Esclama Francesco: «Quante stelle ci sono nel cielo! Eppure, i Magi ne hanno seguita una diversa, nuova, che per loro brillava molto di più. Avevano scrutato a lungo il grande libro del cielo per trovare una risposta ai loro interrogativi, e finalmente la luce era apparsa». Il Pontefice riflette sulla stella dei Magi. Quella stella cambia i Magi, dice oggi il Papa: «Fece loro dimenticare gli interessi quotidiani, e si misero subito in cammino. Diedero ascolto a una voce che nell’intimo li spingeva a seguire quella luce»; quella «è la voce dello Spirito Santo - aggiunge senza leggere il testo scritto - che lavora in tutte le persone», ed essa «li guidò finché trovarono il re dei Giudei in una povera casa di Betlemme». 

 

Tutto quello che viene ricordato nel giorno dell’Epifania è «un insegnamento per noi. Oggi ci farà bene ripetere la domanda dei Magi: “Dov’è colui che è nato, il re dei Giudei? Abbiamo visto spuntare la sua stella e siamo venuti per adorarlo”». Per Francesco, gli uomini e le donne sono sollecitati, soprattutto in un’epoca come questa, a porsi «in ricerca dei segni che Dio offre, sapendo che richiedono il nostro impegno per decifrarli e comprendere così la sua volontà.
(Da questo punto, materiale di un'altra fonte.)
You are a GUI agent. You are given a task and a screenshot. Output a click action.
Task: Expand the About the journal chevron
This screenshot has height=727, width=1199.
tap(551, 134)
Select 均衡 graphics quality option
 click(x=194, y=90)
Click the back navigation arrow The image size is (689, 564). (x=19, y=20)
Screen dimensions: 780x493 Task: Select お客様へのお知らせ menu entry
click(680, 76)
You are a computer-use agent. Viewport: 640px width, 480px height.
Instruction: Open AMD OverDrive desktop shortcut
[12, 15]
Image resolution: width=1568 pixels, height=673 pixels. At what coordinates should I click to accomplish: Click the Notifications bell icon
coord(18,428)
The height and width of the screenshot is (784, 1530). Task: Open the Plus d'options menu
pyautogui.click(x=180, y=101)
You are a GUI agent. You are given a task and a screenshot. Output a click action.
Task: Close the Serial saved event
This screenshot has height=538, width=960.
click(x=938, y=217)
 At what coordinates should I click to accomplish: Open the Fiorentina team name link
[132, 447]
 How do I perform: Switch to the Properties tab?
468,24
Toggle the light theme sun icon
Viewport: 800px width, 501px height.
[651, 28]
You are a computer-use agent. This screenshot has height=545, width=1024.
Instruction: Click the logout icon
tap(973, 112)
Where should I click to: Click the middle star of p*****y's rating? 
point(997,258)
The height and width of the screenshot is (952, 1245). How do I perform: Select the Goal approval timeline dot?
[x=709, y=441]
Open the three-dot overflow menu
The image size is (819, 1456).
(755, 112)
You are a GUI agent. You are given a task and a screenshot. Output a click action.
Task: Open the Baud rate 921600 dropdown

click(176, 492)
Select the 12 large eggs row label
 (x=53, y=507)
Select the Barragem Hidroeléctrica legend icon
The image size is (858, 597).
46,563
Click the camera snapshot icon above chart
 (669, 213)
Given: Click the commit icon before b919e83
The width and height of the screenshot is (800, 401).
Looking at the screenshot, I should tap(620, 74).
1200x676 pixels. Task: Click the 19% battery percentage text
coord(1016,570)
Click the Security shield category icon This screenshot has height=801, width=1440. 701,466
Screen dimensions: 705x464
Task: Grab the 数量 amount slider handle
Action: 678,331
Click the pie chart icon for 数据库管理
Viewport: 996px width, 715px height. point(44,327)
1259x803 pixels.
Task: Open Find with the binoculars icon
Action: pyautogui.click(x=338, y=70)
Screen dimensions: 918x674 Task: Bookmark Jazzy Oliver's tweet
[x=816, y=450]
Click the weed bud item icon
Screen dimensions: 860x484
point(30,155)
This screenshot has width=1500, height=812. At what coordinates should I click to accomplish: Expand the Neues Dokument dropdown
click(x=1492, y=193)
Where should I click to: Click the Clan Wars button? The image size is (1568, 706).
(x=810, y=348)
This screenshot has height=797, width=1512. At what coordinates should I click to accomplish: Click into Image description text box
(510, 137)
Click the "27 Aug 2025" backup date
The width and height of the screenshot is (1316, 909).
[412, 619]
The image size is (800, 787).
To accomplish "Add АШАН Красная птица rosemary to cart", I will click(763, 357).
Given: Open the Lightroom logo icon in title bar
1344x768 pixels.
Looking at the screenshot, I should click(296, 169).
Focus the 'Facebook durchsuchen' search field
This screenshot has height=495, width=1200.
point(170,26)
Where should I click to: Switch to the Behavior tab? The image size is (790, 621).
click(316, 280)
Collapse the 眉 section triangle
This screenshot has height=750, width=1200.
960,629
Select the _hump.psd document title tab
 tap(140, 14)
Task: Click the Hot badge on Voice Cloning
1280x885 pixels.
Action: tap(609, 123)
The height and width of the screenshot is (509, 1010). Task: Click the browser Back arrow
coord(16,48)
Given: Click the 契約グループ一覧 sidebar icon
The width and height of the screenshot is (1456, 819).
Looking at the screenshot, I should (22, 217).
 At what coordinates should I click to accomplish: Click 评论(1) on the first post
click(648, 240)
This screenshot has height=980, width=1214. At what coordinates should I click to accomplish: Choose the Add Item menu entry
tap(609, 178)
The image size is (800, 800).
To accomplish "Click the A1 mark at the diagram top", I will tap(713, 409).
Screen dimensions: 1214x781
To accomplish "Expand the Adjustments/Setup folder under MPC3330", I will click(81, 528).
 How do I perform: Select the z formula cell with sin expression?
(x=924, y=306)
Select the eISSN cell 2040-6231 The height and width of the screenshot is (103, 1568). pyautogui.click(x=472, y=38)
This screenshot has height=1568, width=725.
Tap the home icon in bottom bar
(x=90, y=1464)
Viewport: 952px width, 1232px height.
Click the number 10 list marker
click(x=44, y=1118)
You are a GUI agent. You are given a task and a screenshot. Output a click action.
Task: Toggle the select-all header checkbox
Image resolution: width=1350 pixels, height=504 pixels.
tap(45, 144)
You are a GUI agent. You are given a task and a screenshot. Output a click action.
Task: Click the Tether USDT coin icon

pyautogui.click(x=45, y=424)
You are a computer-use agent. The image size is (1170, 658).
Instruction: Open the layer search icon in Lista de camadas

Siamo interpellati ad andare a Betlemme per trovare il Bambino e sua Madre». Per riuscirci occorre seguire «la luce che Dio ci offre! Piccolina - evidenzia «braccio» - l’inno del breviario poeticamente ci dice che i Magi cercarono una piccola luce, la luce che promana dal volto di Cristo, pieno di misericordia e di fedeltà».  

 

Una volta arrivati «davanti a Lui, adoriamolo con tutto il cuore - esorta Francesco - e presentiamogli i nostri doni: la nostra libertà, la nostra intelligenza, il nostro amore». «La vera sapienza - afferma in conclusione - si nasconde nel volto di questo Bambino. È qui, nella semplicità di Betlemme, che trova sintesi la vita della Chiesa. È qui la sorgente di quella luce, che attrae a sé ogni persona e orienta il cammino dei popoli sulla via della pace».